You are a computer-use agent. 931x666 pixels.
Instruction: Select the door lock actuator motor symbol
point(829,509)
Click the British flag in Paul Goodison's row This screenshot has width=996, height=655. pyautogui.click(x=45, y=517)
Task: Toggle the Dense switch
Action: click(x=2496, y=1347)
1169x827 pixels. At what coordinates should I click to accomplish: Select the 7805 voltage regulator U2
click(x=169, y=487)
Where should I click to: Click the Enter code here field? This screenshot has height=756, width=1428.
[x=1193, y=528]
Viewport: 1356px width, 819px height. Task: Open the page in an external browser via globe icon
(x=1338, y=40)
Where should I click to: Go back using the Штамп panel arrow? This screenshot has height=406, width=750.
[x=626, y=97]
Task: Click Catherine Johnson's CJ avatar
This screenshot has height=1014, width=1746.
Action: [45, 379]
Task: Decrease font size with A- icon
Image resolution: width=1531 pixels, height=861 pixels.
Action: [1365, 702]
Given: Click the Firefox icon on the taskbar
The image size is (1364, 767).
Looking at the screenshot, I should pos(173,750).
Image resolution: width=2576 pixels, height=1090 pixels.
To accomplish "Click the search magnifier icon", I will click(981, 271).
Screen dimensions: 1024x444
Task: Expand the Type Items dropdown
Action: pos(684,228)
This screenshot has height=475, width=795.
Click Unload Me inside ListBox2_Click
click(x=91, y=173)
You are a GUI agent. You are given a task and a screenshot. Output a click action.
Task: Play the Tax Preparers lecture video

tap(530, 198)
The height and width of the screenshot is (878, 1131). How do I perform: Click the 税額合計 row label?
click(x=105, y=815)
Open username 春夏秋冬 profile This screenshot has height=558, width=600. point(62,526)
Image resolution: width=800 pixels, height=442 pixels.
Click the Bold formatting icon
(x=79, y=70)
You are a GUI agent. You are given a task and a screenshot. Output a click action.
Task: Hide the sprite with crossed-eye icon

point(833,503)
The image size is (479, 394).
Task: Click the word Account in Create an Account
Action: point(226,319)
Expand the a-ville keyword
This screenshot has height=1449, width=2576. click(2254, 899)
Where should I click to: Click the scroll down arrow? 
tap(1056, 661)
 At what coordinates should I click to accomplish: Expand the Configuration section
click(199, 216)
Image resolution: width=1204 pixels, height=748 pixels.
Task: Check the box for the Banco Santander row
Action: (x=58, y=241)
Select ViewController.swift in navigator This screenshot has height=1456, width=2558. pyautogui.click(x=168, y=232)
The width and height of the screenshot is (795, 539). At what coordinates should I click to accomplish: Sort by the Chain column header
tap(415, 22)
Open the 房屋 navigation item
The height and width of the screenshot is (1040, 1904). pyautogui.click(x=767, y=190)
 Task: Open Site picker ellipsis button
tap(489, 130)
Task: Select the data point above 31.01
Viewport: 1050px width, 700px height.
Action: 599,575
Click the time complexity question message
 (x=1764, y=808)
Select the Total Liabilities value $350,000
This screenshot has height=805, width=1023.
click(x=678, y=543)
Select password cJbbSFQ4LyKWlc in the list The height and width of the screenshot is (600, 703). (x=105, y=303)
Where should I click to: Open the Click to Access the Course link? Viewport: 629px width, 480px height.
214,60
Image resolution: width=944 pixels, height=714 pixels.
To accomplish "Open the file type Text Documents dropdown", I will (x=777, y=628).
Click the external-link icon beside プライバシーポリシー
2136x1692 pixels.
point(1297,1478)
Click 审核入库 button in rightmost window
————
Filter the lines above and copy each one that contains the string "resolution", matching case.

### [Solution to the exercise]
Image resolution: width=1531 pixels, height=861 pixels.
Image resolution: width=2576 pixels, height=1090 pixels.
Image resolution: width=800 pixels, height=442 pixels.
Image resolution: width=1204 pixels, height=748 pixels.
Image resolution: width=944 pixels, height=714 pixels.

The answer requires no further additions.